Pourtant, ce sont ces prohibitions mêmes qui nous donnent la "forme" comme le fait le ciseau du sculpteur. On ne dira pas qu'une personne est un érudit si elle n'obtient que cent bonnes réponses à un test qui comporte cinq cents questions. De même, une personne qui accomplit dix bonnes actions ne pourra pas prétendre au titre de personne bienveillante, à moins que cela représente un pourcentage élevé de ses activités. Et si, de plus, elle s'abstient de commettre des actes méchants, la gentillesse sera alors le qualificatif qui lui siéra complètement. Dans ce cas, toutes ses activités s'inscrivent dans le cadre de la bienveillance.
LES COMMANDEMENTS POSITIFS ET NEGATIFS

Selon l'enseignement de nos sages, la relation entre la matière et la forme trouve son expression dans les 248 commandements positifs, correspondant aux 248 "membres" et "organes" du corps humain, et les 365 commandements négatifs, mis en parallèle avec les 365 guidim qui le composent. Les guidim se réfèrent à plusieurs types de connexions, tels que les muscles, les tendons, les ligaments et même certains nerfs visibles d'extrême longueur.
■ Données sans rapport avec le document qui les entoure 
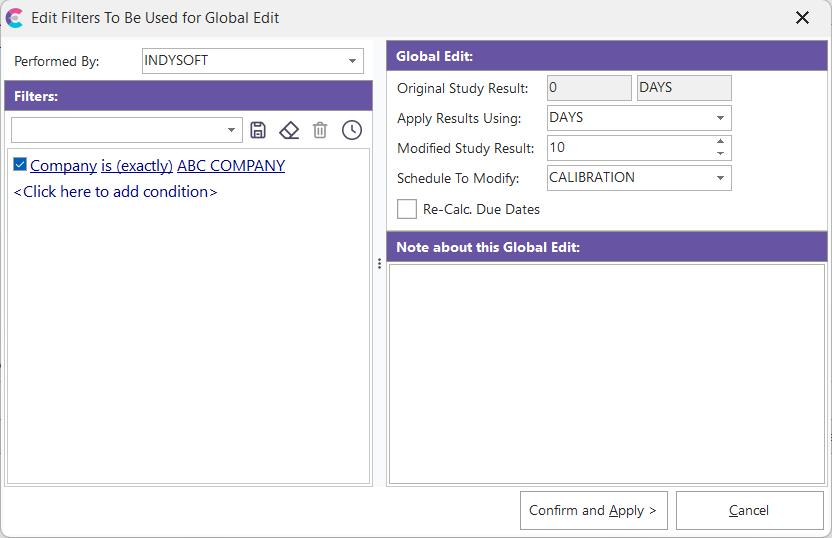Click the is (exactly) operator link
This screenshot has height=538, width=832.
coord(137,166)
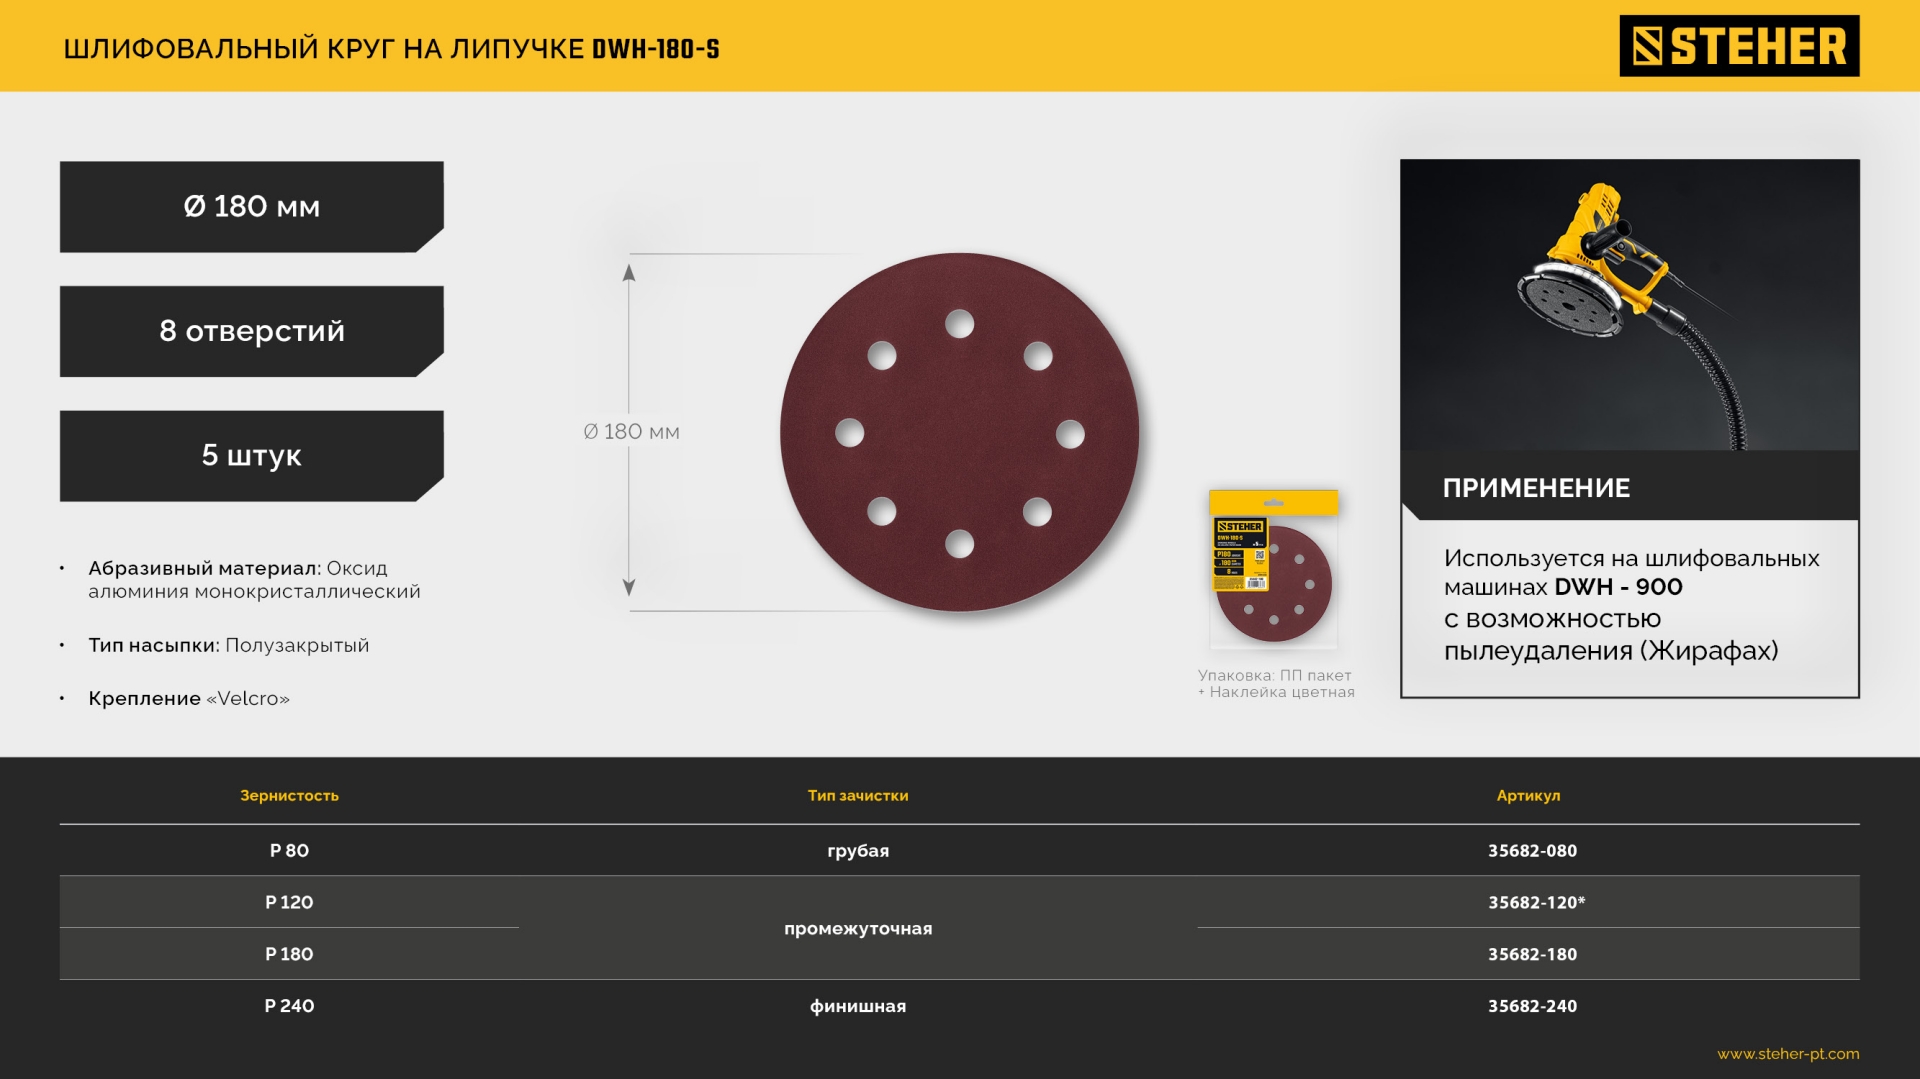Click the Артикул column header
Image resolution: width=1920 pixels, height=1079 pixels.
point(1527,796)
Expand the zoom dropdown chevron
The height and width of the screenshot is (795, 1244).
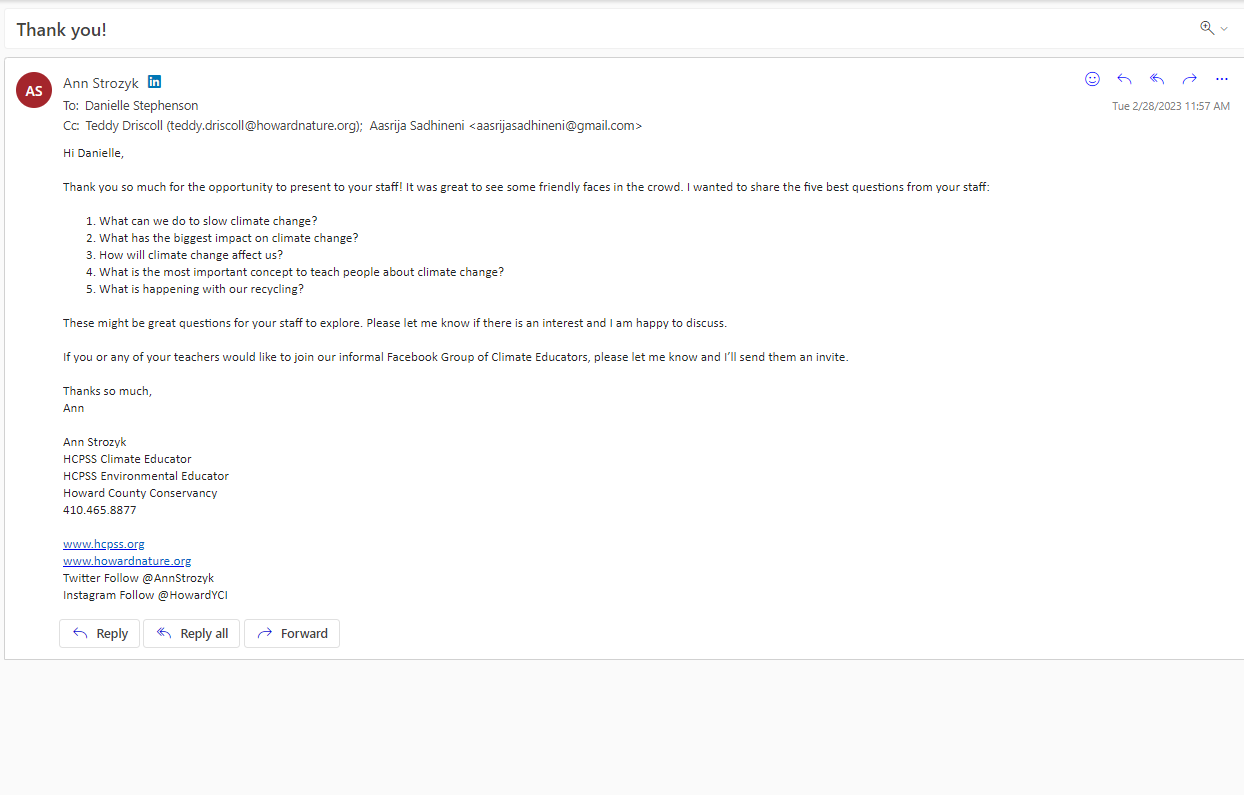tap(1223, 29)
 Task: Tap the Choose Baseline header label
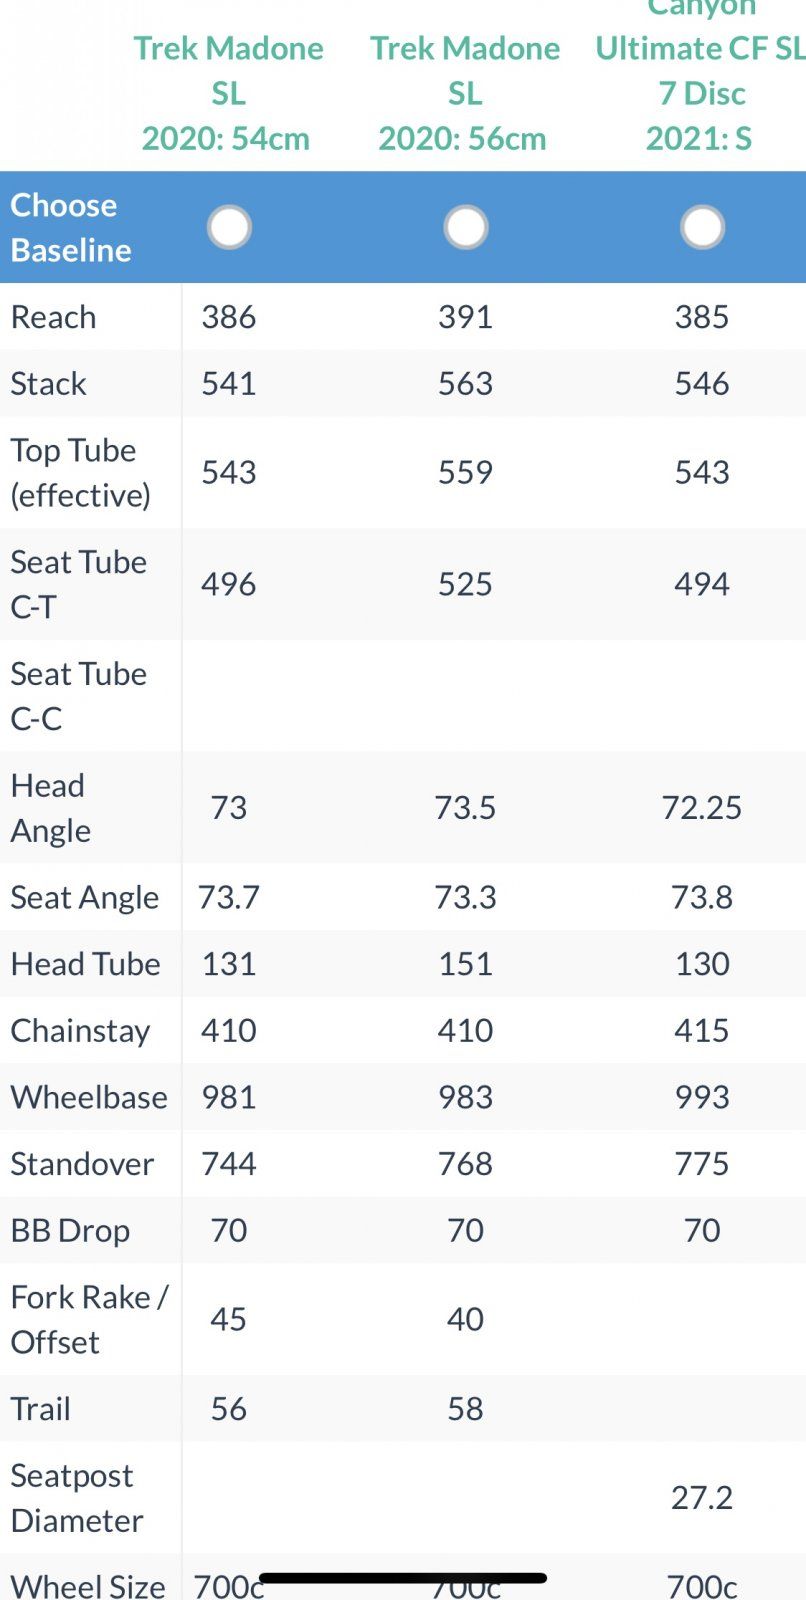point(71,228)
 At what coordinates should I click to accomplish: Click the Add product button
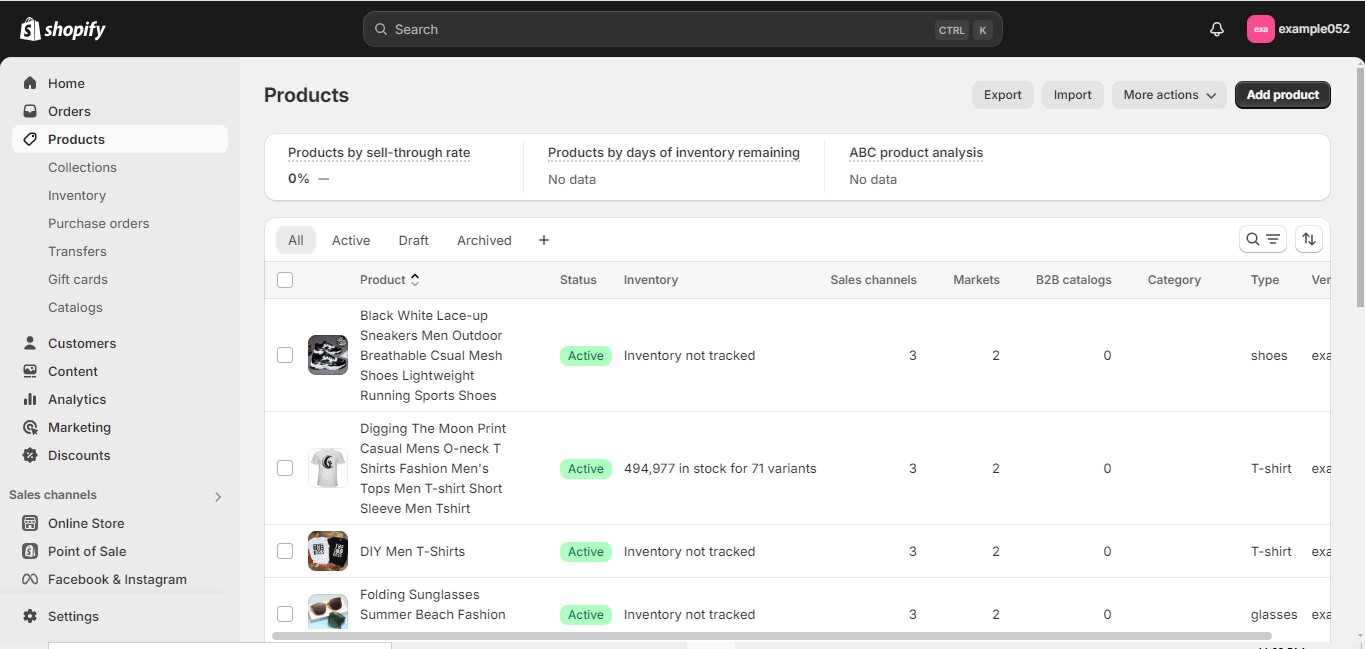click(1282, 94)
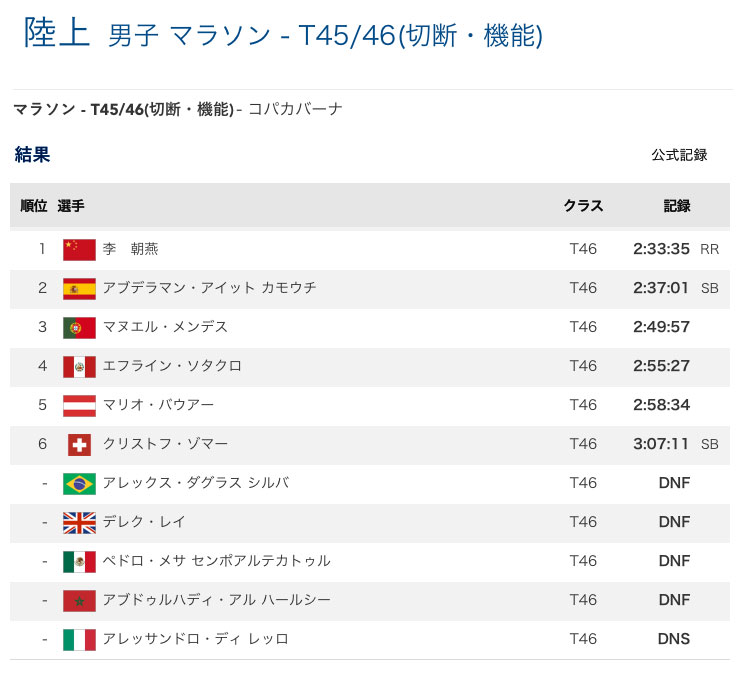The image size is (751, 674).
Task: Click the Mexico flag icon
Action: (x=79, y=561)
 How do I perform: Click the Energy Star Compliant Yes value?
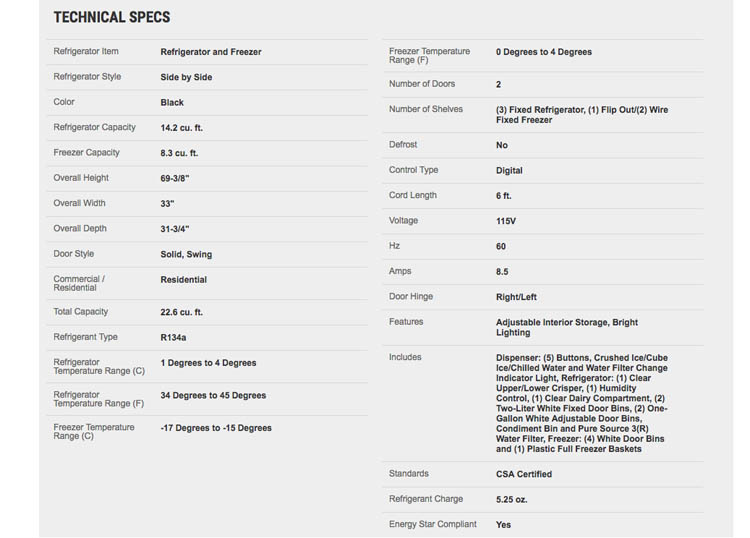pyautogui.click(x=503, y=524)
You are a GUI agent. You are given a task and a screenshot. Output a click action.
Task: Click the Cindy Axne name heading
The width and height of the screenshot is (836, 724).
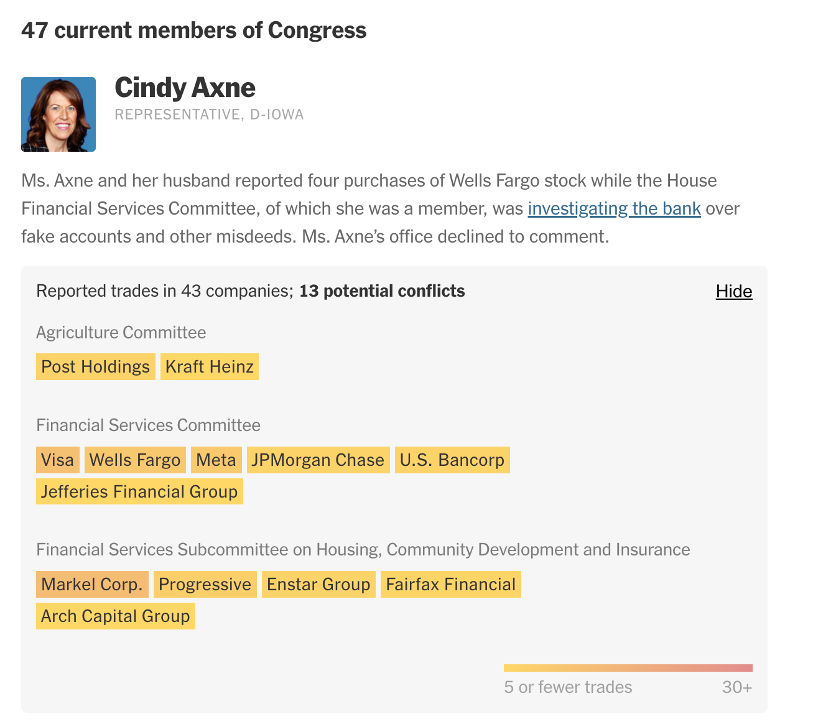click(185, 88)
Ce rapprochement nous aide à comprendre le rôle des commandements positifs par opposition à celui des commandements négatifs. Les commandements positifs constituent la réelle substance du Judaïsme. Ils en sont les membres. Et par conséquent, la fonction des commandements négatifs est de modeler la structure d'ensemble du Judaïsme et de l'individu juif.

Quand Adam fut établi dans le Jardin d'Eden, il fut chargé de le "travailler" et de le "garder". Ces deux tâches furent les précurseurs des commandements positifs et négatifs. Le "travail" de la terre, "du Jardin d'Eden", est un acte qui aide à la croissance des éléments positifs, c'est-à-dire les fruits. Par contre, l'acte de "garder" repousse les forces négatives. Certaines d'entre elles, tels que le feu et les inondations vont détruire simplement le jardin et ses fruits. Mais il y a d'autres forces négatives, comme les mauvaises herbes ou les animaux qui ne font pas tant de dégâts mais nuisent à l'aspect structurel du jardin. Un jardin que l'on néglige ne cesse pas de produire des fruits mais il perd sa forme et son aspect. De moins en moins, il apparaît comme une entité organisée, unifiée et destinée à un but précis, pour devenir peu à peu un fouillis de fruits poussant anarchiquement au milieu des pierres et des ronces.

Nous sommes tout à fait conscients que le but de notre vie n'est pas de faire simplement de bonnes choses mais plutôt d'être bon. Un être bon est celui qui est façonné par la bonté. Celle-ci dirige ses actions et lui en fixe les limites. Et ce sont les interdits qui modèlent et définissent notre personne selon l'image divine.